🤖 AI Summary
Existing LLM-based agents rely heavily on open-web search, suffering from high information noise and insufficient domain-specific knowledge; although the Model Context Protocol (MCP) enables integration of domain-specific tools, its synergy with general-purpose search remains unassessed. Method: We introduce InfoMosaic-Bench—the first benchmark for evaluating tool-augmented agents in multi-source information acquisition—spanning six domains (e.g., medicine, finance) and featuring synthetic task flows (InfoMosaic-Flow) designed with cross-source dependencies and shortcut resistance. Leveraging MCP to integrate domain tools and a verification-driven pipeline for task generation, we enable rigorous evaluation of multi-source fusion reasoning. Contribution/Results: Experiments reveal that GPT-5 achieves only 38.2% accuracy; notably, 22.4% of failures stem from incorrect tool selection or inconsistent tool invocation—exposing fundamental weaknesses in multi-source coordination and tool operation within current agents.
📝 Abstract
Information seeking is a fundamental requirement for humans. However, existing LLM agents rely heavily on open-web search, which exposes two fundamental weaknesses: online content is noisy and unreliable, and many real-world tasks require precise, domain-specific knowledge unavailable from the web. The emergence of the Model Context Protocol (MCP) now allows agents to interface with thousands of specialized tools, seemingly resolving this limitation. Yet it remains unclear whether agents can effectively leverage such tools -- and more importantly, whether they can integrate them with general-purpose search to solve complex tasks. Therefore, we introduce InfoMosaic-Bench, the first benchmark dedicated to multi-source information seeking in tool-augmented agents. Covering six representative domains (medicine, finance, maps, video, web, and multi-domain integration), InfoMosaic-Bench requires agents to combine general-purpose search with domain-specific tools.
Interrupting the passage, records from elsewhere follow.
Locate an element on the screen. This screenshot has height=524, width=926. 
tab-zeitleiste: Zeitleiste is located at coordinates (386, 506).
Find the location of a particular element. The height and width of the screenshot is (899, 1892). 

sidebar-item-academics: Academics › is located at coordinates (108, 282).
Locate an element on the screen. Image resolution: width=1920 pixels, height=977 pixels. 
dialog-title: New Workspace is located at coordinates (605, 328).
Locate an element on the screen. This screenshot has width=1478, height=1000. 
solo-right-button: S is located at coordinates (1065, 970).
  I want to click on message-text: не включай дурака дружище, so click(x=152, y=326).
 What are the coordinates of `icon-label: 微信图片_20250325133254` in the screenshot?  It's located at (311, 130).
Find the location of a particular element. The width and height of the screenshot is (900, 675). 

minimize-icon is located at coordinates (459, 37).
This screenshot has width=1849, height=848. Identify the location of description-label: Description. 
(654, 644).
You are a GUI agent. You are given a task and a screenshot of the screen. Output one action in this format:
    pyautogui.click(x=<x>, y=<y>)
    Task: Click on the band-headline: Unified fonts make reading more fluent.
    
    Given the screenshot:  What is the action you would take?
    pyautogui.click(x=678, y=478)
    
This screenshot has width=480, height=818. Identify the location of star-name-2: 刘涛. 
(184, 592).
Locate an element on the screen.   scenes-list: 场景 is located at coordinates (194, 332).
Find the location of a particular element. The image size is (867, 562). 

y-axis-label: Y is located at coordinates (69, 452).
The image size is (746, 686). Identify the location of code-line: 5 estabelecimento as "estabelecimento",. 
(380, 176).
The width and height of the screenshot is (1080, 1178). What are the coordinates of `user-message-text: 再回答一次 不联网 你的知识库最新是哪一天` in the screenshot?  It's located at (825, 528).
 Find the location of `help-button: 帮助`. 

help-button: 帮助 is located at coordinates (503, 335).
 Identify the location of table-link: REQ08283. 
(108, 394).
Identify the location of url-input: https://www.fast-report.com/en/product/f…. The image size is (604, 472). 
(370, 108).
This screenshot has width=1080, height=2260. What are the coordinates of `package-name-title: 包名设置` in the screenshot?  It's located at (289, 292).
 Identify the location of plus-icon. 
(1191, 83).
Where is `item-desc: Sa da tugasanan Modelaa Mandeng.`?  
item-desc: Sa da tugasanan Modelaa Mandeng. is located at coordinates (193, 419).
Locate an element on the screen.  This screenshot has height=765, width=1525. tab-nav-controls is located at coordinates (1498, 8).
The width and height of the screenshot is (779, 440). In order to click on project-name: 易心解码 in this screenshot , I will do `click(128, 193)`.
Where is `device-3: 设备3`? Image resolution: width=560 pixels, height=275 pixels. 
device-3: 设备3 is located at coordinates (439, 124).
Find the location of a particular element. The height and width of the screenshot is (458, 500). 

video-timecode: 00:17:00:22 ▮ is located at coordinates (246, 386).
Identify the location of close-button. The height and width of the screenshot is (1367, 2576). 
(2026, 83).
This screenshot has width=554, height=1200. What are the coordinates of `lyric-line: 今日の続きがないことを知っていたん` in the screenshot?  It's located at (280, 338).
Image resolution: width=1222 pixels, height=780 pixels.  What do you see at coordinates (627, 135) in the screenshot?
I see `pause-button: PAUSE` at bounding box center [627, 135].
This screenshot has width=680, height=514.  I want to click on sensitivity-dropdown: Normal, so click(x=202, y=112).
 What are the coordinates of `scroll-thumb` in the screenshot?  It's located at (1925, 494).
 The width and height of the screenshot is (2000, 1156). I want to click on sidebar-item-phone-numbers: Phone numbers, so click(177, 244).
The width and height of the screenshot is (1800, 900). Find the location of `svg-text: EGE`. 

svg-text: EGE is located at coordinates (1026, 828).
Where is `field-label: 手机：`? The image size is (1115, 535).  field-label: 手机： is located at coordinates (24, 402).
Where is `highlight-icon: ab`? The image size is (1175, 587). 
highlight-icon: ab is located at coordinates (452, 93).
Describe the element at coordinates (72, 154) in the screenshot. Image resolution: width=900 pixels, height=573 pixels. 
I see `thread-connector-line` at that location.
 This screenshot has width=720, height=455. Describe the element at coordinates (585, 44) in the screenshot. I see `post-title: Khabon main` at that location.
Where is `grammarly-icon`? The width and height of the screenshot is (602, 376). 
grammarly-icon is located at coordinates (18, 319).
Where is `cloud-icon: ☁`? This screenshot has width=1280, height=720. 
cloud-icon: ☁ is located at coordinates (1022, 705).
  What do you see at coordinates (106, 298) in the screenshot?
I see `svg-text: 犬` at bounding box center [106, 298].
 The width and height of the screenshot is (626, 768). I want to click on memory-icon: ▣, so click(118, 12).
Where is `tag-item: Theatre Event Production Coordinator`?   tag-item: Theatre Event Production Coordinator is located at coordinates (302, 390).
Tasks are synthesized with InfoMosaic-Flow, a scalable pipeline that grounds task conditions in verified tool outputs, enforces cross-source dependencies, and filters out shortcut cases solvable by trivial lookup. This design guarantees both reliability and non-triviality. Experiments with 14 state-of-the-art LLM agents reveal three findings: (i) web information alone is insufficient, with GPT-5 achieving only 38.2% accuracy and 67.5% pass rate; (ii) domain tools provide selective but inconsistent benefits, improving some domains while degrading others; and (iii) 22.4% of failures arise from incorrect tool usage or selection, highlighting that current LLMs still struggle with even basic tool handling.